Unter Crommes Regie hat die Wirtschaft ein Regelwerk für gute und transparente Unternehmensführung und -kontrolle entwickelt, das international Anerkennung findet. Doch Cromme hält sich nicht immer an alle Empfehlungen, die der Kodex den Unternehmen macht. So soll es nicht die Regel sein, dass Vorstandsvorsitzende nach Ablauf ihrer Verträge nahtlos an die Spitze des Aufsichtsrats wechseln.

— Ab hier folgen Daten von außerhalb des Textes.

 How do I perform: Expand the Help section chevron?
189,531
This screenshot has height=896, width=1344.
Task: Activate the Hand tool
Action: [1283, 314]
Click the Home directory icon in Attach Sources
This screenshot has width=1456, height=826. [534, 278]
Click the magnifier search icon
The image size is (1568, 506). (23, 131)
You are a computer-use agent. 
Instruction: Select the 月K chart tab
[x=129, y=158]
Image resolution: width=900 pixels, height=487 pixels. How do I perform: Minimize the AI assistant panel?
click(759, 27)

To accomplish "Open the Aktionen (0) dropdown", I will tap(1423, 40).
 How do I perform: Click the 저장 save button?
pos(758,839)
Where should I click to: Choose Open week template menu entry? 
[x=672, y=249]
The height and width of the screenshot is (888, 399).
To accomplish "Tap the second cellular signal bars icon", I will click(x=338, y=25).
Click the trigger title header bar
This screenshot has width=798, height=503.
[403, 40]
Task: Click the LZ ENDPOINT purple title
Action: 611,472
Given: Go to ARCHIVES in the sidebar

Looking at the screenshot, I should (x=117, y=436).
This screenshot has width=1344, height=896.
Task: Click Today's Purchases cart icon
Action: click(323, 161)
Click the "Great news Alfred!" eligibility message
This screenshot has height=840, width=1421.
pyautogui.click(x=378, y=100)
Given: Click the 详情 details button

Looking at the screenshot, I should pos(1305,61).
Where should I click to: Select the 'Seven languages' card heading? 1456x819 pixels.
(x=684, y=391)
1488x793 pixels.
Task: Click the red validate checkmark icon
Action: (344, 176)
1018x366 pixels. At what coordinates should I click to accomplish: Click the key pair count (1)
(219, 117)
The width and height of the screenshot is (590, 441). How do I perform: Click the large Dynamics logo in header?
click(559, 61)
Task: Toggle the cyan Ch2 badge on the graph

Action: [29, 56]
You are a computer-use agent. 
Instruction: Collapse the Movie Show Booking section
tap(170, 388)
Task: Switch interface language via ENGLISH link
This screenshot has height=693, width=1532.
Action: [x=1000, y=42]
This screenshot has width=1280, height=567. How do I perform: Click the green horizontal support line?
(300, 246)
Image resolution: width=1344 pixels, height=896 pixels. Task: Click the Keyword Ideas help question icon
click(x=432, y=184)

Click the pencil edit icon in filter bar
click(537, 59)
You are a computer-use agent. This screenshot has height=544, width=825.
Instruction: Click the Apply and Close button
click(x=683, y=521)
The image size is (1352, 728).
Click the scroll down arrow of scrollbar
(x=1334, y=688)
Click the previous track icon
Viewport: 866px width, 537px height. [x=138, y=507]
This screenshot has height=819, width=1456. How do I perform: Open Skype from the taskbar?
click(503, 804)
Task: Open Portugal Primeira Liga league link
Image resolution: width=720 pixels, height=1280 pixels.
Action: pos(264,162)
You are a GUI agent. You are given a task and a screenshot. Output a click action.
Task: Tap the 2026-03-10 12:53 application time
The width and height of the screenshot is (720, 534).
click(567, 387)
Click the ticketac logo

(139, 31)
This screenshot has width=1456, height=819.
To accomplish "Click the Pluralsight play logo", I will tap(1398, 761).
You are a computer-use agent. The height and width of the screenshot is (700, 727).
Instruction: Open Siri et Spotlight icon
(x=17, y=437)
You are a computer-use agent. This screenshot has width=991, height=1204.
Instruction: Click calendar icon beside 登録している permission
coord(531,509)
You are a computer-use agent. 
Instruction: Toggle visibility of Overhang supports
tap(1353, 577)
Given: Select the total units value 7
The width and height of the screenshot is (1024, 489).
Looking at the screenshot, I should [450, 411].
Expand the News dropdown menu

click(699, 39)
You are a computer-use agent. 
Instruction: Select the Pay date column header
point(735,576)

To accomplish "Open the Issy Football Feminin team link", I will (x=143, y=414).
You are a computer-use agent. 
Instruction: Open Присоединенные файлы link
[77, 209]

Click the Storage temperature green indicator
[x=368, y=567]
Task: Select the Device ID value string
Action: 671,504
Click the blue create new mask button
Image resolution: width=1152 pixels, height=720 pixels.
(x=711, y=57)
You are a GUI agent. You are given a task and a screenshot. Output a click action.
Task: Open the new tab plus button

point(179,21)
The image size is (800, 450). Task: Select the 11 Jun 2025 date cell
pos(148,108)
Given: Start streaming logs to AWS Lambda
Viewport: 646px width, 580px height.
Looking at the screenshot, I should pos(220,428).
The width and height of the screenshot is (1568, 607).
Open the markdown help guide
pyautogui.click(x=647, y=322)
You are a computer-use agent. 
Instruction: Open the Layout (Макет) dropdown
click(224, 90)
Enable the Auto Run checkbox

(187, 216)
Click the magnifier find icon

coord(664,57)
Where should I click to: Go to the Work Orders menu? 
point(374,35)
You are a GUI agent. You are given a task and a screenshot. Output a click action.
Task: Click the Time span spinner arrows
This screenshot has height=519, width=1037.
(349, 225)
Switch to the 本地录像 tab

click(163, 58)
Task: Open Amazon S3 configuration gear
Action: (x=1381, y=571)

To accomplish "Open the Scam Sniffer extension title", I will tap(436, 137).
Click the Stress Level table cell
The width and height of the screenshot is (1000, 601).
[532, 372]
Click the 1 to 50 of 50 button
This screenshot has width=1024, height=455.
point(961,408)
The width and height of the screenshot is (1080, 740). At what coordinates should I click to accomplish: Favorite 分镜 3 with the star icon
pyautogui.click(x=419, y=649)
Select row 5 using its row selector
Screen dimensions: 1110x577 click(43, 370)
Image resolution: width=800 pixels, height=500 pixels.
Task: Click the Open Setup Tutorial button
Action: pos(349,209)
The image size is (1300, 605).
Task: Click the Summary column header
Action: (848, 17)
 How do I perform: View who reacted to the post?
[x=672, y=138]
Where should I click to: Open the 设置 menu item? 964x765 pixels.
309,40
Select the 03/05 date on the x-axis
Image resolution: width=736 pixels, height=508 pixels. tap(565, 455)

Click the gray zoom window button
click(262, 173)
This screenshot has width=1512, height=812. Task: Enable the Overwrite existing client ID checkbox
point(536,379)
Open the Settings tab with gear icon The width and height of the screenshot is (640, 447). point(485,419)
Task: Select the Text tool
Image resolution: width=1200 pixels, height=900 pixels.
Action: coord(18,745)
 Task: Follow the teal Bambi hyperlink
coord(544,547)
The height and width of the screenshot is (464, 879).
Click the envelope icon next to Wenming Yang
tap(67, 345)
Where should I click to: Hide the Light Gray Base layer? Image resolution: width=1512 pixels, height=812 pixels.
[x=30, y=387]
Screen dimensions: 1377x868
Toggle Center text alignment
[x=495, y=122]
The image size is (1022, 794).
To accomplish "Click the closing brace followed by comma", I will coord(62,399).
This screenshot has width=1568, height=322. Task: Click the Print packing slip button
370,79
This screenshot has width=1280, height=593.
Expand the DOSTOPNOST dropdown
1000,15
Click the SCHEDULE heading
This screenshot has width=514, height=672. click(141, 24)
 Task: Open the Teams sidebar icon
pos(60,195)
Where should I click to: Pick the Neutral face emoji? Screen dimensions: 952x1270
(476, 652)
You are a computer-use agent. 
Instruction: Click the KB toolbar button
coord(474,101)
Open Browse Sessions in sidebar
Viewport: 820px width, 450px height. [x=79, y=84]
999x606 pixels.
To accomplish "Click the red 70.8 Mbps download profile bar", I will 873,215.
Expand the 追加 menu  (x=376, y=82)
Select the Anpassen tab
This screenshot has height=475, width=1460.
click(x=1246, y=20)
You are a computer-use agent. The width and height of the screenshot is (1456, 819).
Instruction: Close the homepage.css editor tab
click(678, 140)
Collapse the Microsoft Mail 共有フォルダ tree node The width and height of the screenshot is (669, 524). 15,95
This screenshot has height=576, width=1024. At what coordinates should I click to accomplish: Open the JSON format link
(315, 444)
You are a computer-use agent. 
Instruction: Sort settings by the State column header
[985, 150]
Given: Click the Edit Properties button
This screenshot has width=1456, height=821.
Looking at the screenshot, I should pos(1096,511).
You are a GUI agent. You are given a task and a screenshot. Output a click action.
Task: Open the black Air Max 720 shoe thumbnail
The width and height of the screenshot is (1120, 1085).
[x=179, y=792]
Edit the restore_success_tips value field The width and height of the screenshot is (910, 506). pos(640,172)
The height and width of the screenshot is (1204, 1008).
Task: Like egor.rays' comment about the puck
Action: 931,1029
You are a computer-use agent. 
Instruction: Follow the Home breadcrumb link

Kritik zog Cromme zudem im Januar dieses Jahres auf sich, als der Großaktionär von Thyssen-Krupp, die Krupp-Stiftung, sich per Entsenderecht drei Aufsichtsratsposten sichert, was eine Übernahme des Stahlkonzerns beinahe unmöglich macht. Das Verhalten der Stiftung ist zwar völlig legal, wird aber sogar von einzelnen Mitgliedern der Corporate-Governance-Kommission abgelehnt. Cromme dagegen verteidigte die Satzungsänderungen in seiner Eigenschaft als Vorsitzender des Aufsichtsrats.
Viel gewichtiger aber in der jetzigen Situation: Seine Rolle bei Siemens ist umstritten. Cromme gehört dem Aufsichtsrat des Münchener Konzerns seit 2003 an und leitet den Prüfungsausschuss des Kontrollgremiums. In dieser Funktion hätten Cromme die Schmiergeldzahlungen schon früher auffallen können, kreidet man ihm im Siemens-Umfeld an.